Other retailers that have implemented, or are in the midst of implementing its own iBeacon systems include Macy’s, which AppleInsider reports is testing a system that correlates your in-store shopping with your online shopping. That capability, combined with the system’s ability to offer department-specific offers, will give rise to more personalization and better customization of the shopping experience.
Once retailers integrate the iBeacon technology into its apps, it will be able to draw upon what it already knows about your shopping habits and preferences. So instead of walking into a store and receiving the same alert as your friend who’s shopping with you, you could receive a different offer or a different notification, tailored to the store’s knowledge of what you’ve bought in the past.
AppleInsider notes that iBeacons are also being tested out by restaurants, with German restauranteur Christian Mook testing an iBeacon-based rewards system his Frankfurt restaurants. The system tracks information about specific customers, learning their favorite table, the amount of time that they spend in the restaurant, and what foods they order.
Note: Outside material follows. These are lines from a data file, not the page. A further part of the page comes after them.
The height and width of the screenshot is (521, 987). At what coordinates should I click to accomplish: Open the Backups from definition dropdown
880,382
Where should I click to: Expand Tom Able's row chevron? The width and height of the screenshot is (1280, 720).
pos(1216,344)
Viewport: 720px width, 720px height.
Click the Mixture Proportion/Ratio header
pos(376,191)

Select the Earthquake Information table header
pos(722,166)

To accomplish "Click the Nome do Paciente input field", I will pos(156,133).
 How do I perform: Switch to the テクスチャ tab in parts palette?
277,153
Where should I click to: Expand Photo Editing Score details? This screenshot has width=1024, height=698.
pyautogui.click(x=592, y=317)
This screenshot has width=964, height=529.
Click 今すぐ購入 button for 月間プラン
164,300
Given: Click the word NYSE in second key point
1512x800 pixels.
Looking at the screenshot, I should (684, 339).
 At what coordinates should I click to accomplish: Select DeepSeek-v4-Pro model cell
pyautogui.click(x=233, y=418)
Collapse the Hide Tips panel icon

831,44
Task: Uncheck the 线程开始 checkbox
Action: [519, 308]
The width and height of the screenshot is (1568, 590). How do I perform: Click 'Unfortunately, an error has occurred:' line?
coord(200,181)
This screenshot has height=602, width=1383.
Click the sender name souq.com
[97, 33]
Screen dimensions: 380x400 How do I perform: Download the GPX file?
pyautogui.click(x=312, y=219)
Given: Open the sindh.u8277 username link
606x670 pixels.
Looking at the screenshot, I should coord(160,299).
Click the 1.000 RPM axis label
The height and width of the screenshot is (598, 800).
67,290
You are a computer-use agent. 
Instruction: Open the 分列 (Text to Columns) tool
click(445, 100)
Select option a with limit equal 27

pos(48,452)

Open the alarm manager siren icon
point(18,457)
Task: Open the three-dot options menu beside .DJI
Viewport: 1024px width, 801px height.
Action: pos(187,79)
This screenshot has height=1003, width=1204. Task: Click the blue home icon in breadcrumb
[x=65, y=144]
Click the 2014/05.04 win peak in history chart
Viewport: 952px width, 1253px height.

If the initial pilot goes well, the system will learn specific guests’ names, what they eat and drink, how often they come in, and if they choose the restaurant for private or business occasions.
Even Duane Reade, the pharmacy primarily located in New York City, is experimenting with iBeacon systems to better connect with shoppers via notifications and coupons to help them more easily find what they’re looking for with maps and a product locator function.
Throughout trials by different retailers, it will be interesting to see how retailers integrate iBeacon systems with existing information that its customers share with them. As a store that you frequent develops and implements a more innovative app, integrated with iBeacon technology, you’ll gain better control and a smarter shopping experience — which will make it easier to find what you’re looking for, find good deals that a store can predict could be relevant to you, and possibly find out about more products that you weren’t already aware of.
Both Apple and retailers are hoping that that translates into a win-win situation: you get a better shopping experience, and products you like, often at a discounted price, while stores increase its conversion and improve the ways that it engages you as a customer. Depending on how current and upcoming iBeacon rollouts go — and whether shoppers find the alerts annoying or unnerving and decide to ignore them — the technology could represent a huge market and a huge marketing opportunity for retailers that are always looking for a smarter way to get a customer to make a purchase.